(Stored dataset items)
= Beginning of Section =
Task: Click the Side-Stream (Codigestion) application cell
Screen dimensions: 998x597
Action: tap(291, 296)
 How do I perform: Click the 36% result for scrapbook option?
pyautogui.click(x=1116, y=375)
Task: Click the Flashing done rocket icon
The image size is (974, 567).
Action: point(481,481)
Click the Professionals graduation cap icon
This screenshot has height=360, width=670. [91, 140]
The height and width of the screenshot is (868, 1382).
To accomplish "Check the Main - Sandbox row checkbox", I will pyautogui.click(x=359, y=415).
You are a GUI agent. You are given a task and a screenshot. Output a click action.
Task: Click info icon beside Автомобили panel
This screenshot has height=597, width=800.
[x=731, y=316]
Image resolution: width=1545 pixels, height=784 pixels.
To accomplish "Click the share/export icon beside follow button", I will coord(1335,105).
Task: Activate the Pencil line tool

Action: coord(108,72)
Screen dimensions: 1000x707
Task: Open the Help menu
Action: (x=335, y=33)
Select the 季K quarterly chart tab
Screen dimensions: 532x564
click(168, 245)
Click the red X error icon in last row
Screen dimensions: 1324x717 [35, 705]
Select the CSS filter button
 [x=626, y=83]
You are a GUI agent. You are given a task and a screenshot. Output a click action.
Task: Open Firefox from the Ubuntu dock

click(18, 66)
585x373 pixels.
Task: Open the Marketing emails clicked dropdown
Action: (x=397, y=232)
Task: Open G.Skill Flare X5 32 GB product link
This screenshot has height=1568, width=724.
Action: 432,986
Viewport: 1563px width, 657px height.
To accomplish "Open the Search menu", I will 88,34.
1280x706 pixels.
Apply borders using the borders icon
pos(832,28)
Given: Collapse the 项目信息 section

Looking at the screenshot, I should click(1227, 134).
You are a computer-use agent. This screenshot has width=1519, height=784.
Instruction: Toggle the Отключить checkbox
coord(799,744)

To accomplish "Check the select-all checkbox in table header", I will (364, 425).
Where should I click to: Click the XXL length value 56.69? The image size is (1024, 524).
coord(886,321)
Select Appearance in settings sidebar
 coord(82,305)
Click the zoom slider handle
= End of Section =
## Your assignment
Write out, word for word, the lines from the one containing "Viewport: 1563px width, 657px height." through the end of the records, with no other lines.

## Answer for the task
Viewport: 1563px width, 657px height.
To accomplish "Open the Search menu", I will 88,34.
1280x706 pixels.
Apply borders using the borders icon
pos(832,28)
Given: Collapse the 项目信息 section

Looking at the screenshot, I should click(1227, 134).
You are a computer-use agent. This screenshot has width=1519, height=784.
Instruction: Toggle the Отключить checkbox
coord(799,744)

To accomplish "Check the select-all checkbox in table header", I will (364, 425).
Where should I click to: Click the XXL length value 56.69? The image size is (1024, 524).
coord(886,321)
Select Appearance in settings sidebar
 coord(82,305)
Click the zoom slider handle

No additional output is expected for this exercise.